Ta vie en l'air. Sauvez l'école publique

Par Fatym Layachi

 

Le temps semble s’être arrêté. Les jours sont interminables et ce mois te donne l’impression de durer une année. Les nuits sont longues. Les journées sont longues. Heureusement, tu vis bien confinée dans ta bulle que tu crois hermétique à la chaleur et au bruit du monde. Tu mets la clim dans ta voiture et fermes les volets de ta chambre, ça te suffit pour croire que tout va bien. Pourtant, autour de toi, il s’en passe des choses. Ta cousine hystérique prépare son mariage, des manifestants de plus en plus en colère battent le pavé et des policiers de plus en plus énervés s’emportent de plus en plus. Et ce n’est pas uniquement la chaleur accablante qui échauffe les esprits. Tu as beau avoir l’impression que rien d’autre ne se passe, pourtant la vie continue. Et comme tous les ans à cette période, les bacheliers ont passé le bac. Plusieurs vidéos font le buzz sur Internet. Tu cliques et tu vois des jeunes parler de leurs examens au micro qui leur est tendu.

Bien évidemment, la première chose qui t’interpelle c’est ce désastre capillaire dans lequel sombre une partie de la jeunesse marocaine que les joueurs de foot ont déphasée esthétiquement. Mais le vrai scandale de la vidéo, ce sont ces aveux de triche par dizaines.
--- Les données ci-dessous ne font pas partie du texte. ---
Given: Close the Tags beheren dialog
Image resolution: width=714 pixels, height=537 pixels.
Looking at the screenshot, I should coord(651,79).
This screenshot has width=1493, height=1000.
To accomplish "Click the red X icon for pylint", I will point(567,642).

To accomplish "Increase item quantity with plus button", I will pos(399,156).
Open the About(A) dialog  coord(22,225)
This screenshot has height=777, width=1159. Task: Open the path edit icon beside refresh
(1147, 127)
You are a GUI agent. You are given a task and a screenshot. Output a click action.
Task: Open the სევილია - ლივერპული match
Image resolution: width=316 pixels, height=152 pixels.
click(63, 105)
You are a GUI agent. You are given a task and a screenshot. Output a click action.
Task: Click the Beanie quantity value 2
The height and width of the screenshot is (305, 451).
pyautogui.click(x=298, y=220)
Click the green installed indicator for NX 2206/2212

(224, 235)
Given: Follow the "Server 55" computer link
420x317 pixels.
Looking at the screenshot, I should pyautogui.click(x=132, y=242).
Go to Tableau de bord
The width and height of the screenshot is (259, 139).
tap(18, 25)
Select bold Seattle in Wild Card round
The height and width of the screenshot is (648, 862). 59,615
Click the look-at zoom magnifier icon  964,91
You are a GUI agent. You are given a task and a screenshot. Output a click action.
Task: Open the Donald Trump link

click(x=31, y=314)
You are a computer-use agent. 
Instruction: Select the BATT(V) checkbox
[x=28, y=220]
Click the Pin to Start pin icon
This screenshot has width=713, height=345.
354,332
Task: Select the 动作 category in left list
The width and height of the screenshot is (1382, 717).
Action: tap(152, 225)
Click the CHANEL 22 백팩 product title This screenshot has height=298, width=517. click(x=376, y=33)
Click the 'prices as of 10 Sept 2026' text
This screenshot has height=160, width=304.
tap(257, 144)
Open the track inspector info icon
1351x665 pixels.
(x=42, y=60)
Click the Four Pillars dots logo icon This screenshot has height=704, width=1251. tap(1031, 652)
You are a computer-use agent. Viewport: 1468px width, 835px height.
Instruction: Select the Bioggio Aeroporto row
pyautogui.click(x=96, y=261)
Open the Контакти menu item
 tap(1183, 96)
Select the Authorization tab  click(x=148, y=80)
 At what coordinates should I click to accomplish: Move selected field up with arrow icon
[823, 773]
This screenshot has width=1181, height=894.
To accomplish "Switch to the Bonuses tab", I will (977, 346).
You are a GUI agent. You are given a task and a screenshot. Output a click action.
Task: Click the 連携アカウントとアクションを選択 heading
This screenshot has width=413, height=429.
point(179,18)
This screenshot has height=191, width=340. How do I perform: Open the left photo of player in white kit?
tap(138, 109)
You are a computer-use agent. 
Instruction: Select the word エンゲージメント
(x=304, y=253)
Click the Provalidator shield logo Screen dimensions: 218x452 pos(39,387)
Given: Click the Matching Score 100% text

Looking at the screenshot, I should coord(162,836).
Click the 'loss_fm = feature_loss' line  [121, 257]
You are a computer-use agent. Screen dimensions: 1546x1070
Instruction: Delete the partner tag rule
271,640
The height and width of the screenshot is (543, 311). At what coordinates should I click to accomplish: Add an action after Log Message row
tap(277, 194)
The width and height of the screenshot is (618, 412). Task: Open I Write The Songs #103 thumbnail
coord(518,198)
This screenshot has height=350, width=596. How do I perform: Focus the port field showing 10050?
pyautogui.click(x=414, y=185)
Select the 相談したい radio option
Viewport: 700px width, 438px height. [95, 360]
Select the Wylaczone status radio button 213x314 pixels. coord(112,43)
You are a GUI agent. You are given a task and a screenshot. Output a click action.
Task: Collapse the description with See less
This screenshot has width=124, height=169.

Entre ceux qui regrettent de ne pas avoir pu tricher, et ceux qui racontent comment ils fabriquent leurs antisèches, il n’y en a pas un qui parle de révisions, de connaissances ou d’autres trucs dans le genre. Tu ne sais pas si tu dois rire ou pleurer. Tu te dis que si tu étais déjà une vieille conne tu les traiterais de petits cons. Mais tu te ressaisis rapidement. Ce ne sont pas des petits cons. Ce sont de pauvres victimes d’un système pourri. Dans la vidéo, il y a un mec qui ne sait pas dire un mot d’anglais. Vraiment pas un mot. Dans l’absolu, ce n’est pas un problème, le truc c’est qu’il passe son examen d’anglais une heure plus tard. Et même si c’est le plus gros glandeur de sa classe, il y a forcément un problème dans l’enseignement qu’il n’a pas reçu. Et ça, ça ne te donne pas envie de rire ni de pleurer, mais de hurler. Ce n’est un scoop pour personne, l’éducation nationale est dans un état catastrophique. Mais concrètement, on fait quoi pour arranger ça ? Pas grand-chose apparemment. Par contre, les journaux sont unanimes : les mesures à l’encontre des tricheurs seront d’une sévérité absolue. Ça ne te semble pas être la solution. Évidemment qu’il faut punir les tricheurs. Mais comme souvent ici, on prend les problèmes à l’envers.

On est bien d’accord, la finalité ce n’est pas juste d’éradiquer la triche, mais plutôt de produire une génération de jeunes gens prêts à affronter l’avenir, histoire de tenter de bâtir un pays qui va bien. Mais vraiment bien. Pas juste sur des cartes postales qui prônent la tolérance, l’hospitalité et la saveur de la pastilla. Autour de toi, tout le monde se dit patriote, mais pas une personne ne veut scolariser ses enfants dans le public. Et tu es prête à parier très gros que les dirigeants font pareil. Mettre en photo de profil Facebook le drapeau rouge et l’étoile verte, ça tout le monde adore. Mais de là à faire confiance au système scolaire de ce pays, il y a un fossé dans lequel personne n’a envie de s’aventurer. Bien sûr qu’on peut mobiliser toutes les forces vives de la nation pour chercher des poux dans la tête de certains Rifains particulièrement virulents. C’est assez facile, mais là encore tu as l’impression qu’on prend le problème à l’envers. Et puis la dignité, la justice sociale et une école de qualité pour ces gosses, tu trouves ça plutôt noble comme revendications. Tu ne comprends peut-être rien à la politique, mais tu te dis que si on espère que ce pays aille bien, ce serait la base.